Maybe they need to be reminded of the long criminal history of the Hells Angels and the dangerous threat they present to our communities and to law enforcement in particular.
Before the Mexican drug cartels took over the majority of ephedrine importation and illicit methamphetamine lab production, it was the outlaw biker gangs that made and distributed "crank." The term itself was taken from the biker custom of hiding meth under the crankshaft cover of a Harley-Davidson motorcycle.

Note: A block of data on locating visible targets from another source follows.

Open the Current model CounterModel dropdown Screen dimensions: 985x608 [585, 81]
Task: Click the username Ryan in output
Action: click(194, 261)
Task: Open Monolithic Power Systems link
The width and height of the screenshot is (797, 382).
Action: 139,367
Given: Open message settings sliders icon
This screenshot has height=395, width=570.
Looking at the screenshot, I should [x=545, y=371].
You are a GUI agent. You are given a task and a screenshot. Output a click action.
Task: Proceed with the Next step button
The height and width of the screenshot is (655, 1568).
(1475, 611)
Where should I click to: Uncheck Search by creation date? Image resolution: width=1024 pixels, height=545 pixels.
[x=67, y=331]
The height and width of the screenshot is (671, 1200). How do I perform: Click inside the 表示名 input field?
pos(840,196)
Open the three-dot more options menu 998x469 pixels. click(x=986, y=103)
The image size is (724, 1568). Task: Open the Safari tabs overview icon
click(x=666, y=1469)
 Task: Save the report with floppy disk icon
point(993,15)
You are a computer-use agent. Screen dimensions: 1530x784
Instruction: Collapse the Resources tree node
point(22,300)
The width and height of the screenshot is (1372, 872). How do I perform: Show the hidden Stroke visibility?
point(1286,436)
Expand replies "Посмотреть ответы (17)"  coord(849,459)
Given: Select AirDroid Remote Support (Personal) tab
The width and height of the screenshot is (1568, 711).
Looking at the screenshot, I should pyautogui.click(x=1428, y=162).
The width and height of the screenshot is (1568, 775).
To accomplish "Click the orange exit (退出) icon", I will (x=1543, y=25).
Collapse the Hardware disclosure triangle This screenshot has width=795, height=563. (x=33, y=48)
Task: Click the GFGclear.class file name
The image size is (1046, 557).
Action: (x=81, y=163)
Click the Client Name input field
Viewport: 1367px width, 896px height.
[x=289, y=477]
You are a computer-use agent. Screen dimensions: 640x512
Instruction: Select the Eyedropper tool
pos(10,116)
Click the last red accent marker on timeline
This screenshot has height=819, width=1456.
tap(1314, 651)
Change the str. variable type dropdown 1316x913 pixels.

Southern California is primarily desert land and biker gangs began "cooking" methamphetamine in rural areas all over California. At the forefront of this clandestine lab production and distribution network was the Hells Angels. This is well documented in books such as "Hells Angels" by Hunter S. Thompson, "Angels of Death" by Julian Sher and William Marsden,
"No Angel"
by Jay Dobyns, and my favorite title "Hells Angels: Three Can Keep a Secret If Two Are Dead" by Yves Lavigne. Known as the Big Red Machine, or the "81" (the alphabet order of HA, or Hells Angels), the gang derived most of its criminal income from this crank.
By the early 1990s, narcotics and gang units in Los Angeles, San Bernardino, and Riverside began pooling their information and forming a multi-jurisdictional task force along with the federal Drug Enforcement Agency (DEA) and state Bureau of Narcotics Enforcement (BNE) to stem the growing meth epidemic.